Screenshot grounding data
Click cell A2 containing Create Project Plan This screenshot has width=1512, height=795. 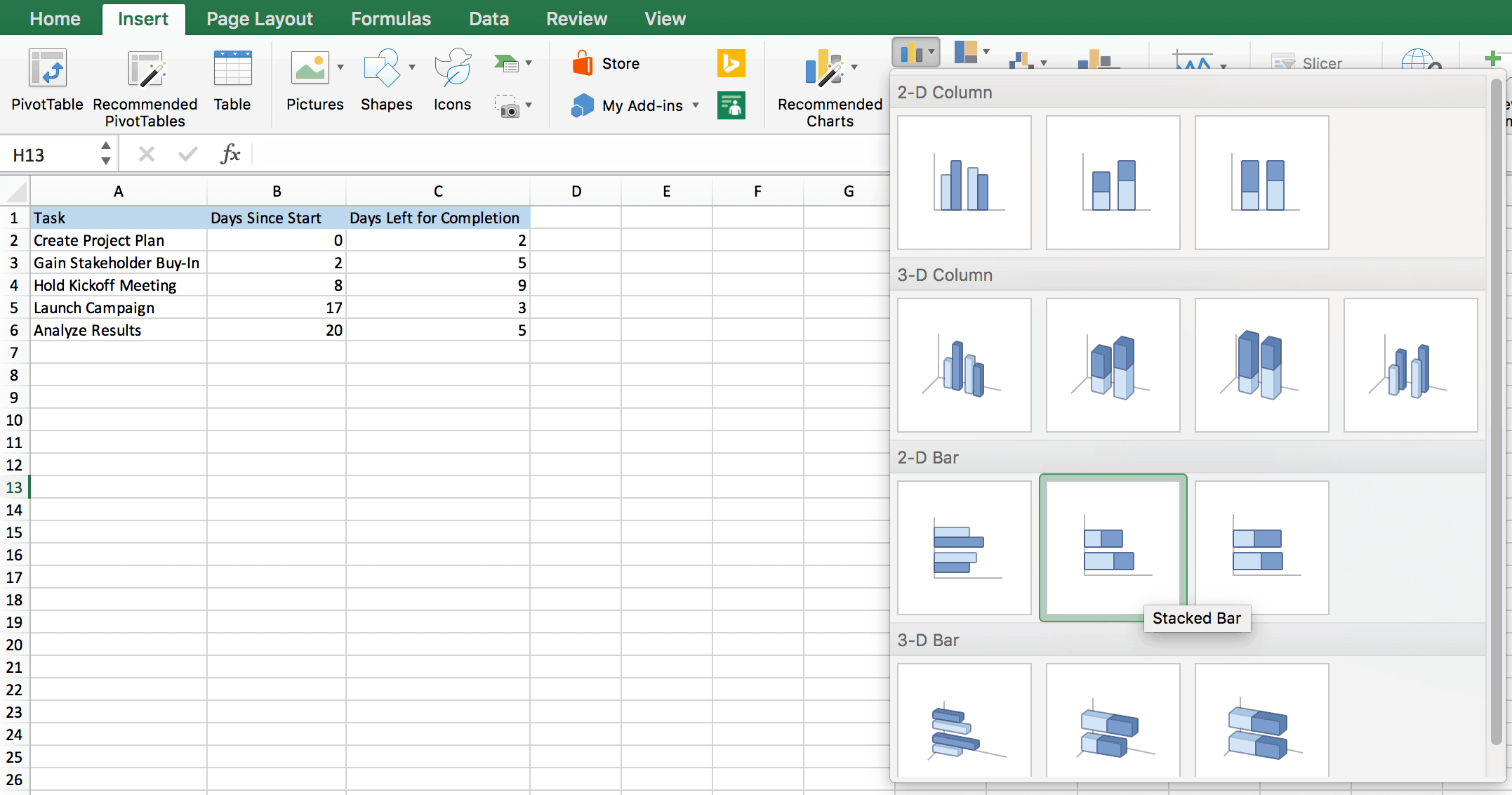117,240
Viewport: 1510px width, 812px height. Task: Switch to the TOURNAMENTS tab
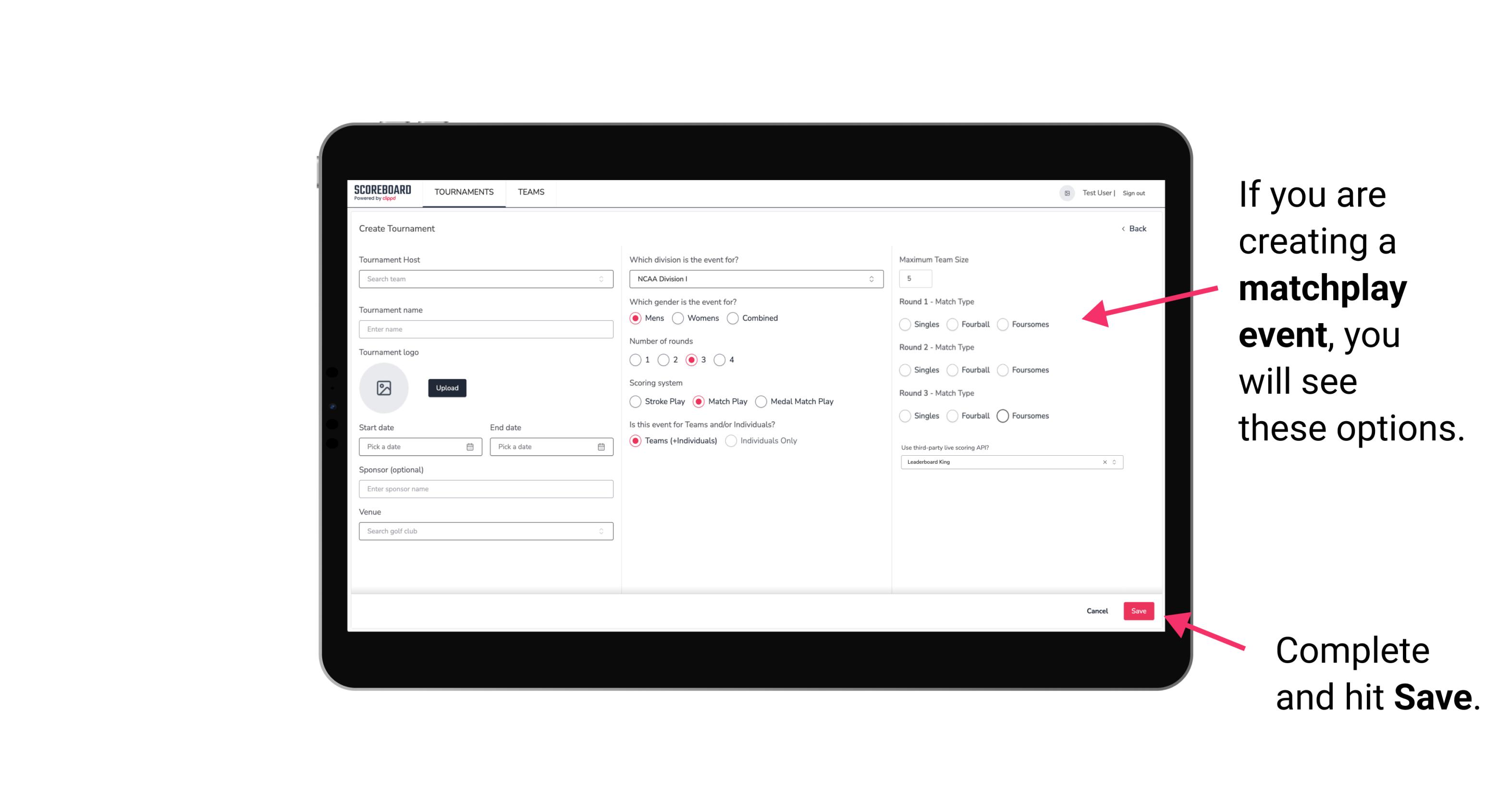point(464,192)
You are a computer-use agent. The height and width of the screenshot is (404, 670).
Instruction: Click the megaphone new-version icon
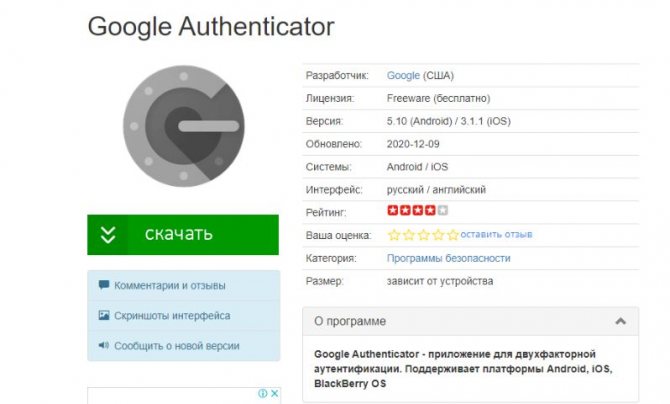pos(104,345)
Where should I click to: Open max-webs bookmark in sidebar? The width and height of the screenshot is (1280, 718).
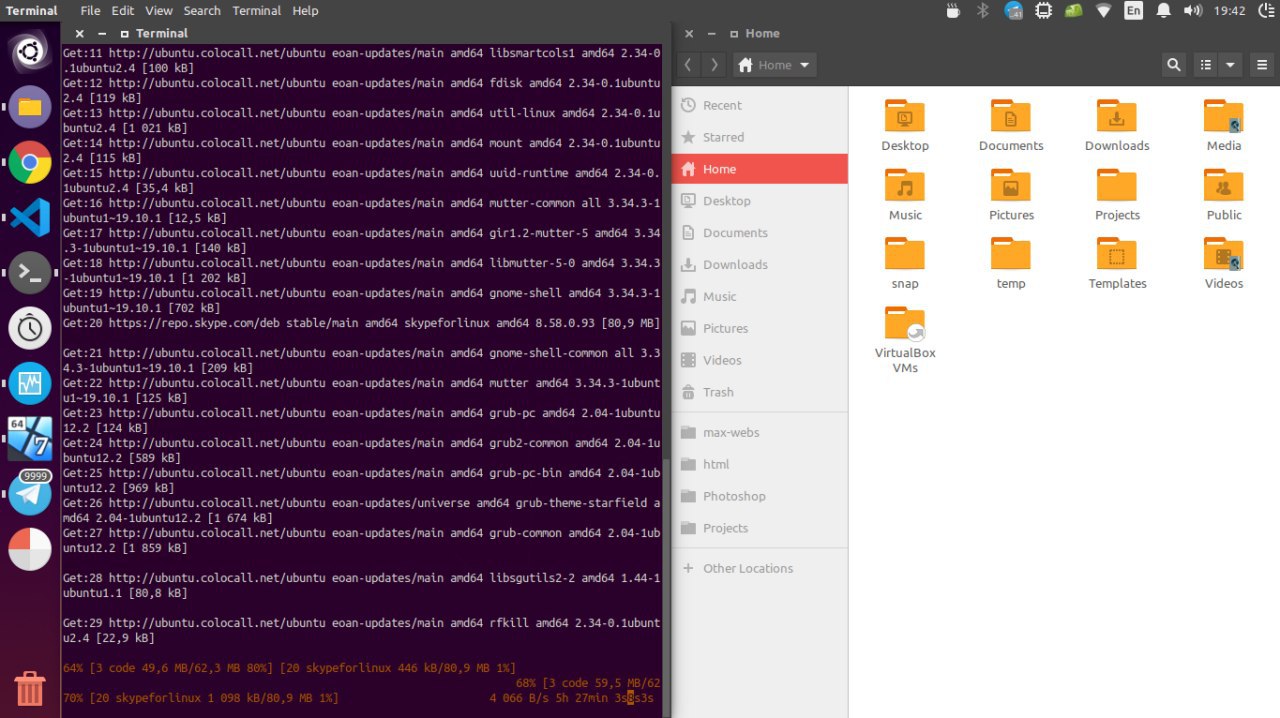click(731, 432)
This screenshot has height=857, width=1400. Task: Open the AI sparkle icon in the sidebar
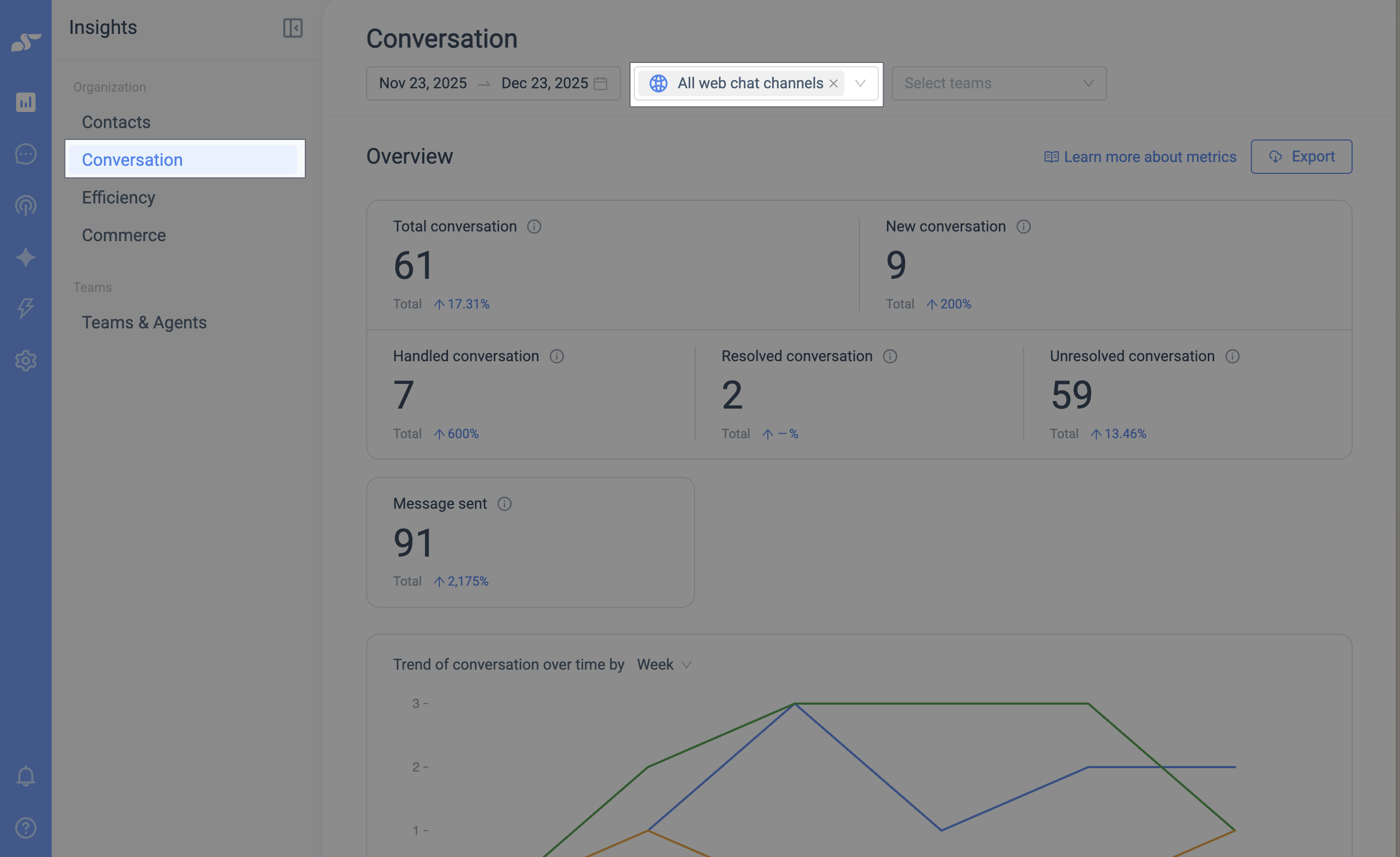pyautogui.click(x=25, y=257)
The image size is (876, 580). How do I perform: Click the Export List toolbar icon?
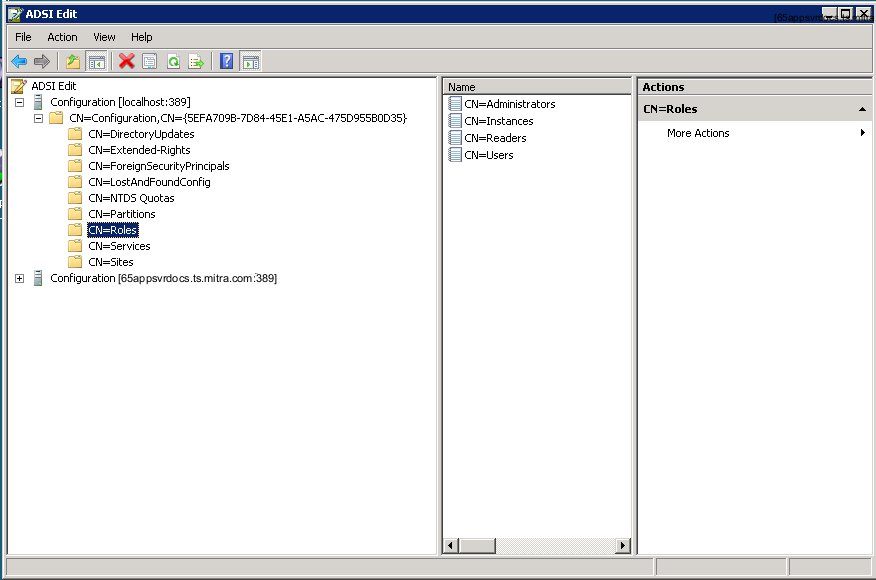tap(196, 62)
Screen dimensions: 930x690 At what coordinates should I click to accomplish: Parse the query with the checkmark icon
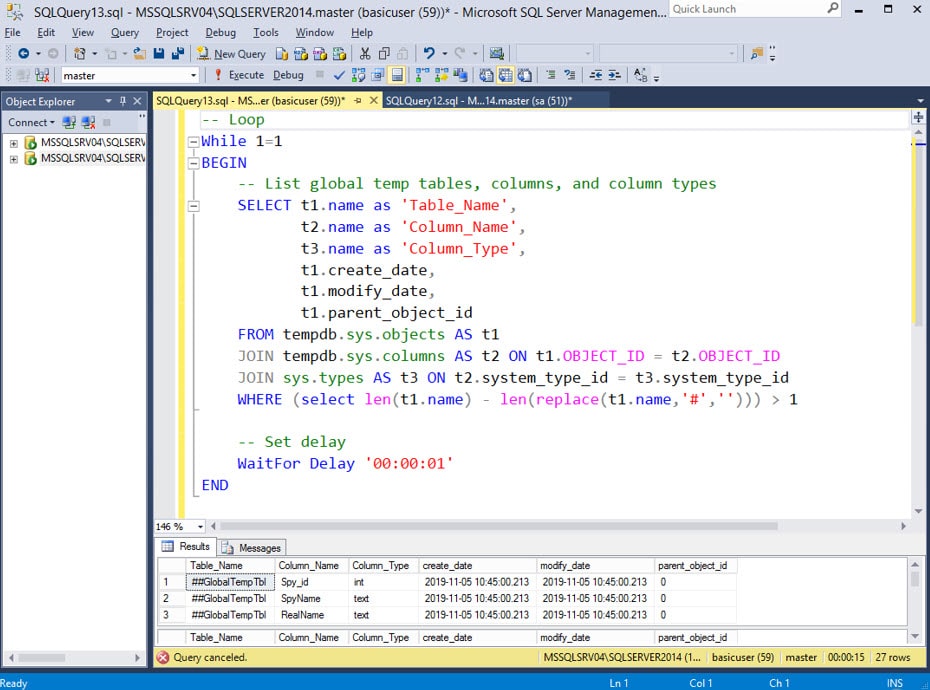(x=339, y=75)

EXERCISE BRIEF: Exact lines, nothing more: output the one with "This screenshot has height=857, width=1400." and every later line through the end of the data, skipping pictures.

EXPECTED ANSWER:
This screenshot has height=857, width=1400. Task: Open the AI sparkle icon in the sidebar
pyautogui.click(x=25, y=257)
The image size is (876, 580). How do I perform: Click the Export List toolbar icon?
tap(196, 62)
Screen dimensions: 930x690 At what coordinates should I click to accomplish: Parse the query with the checkmark icon
(x=339, y=75)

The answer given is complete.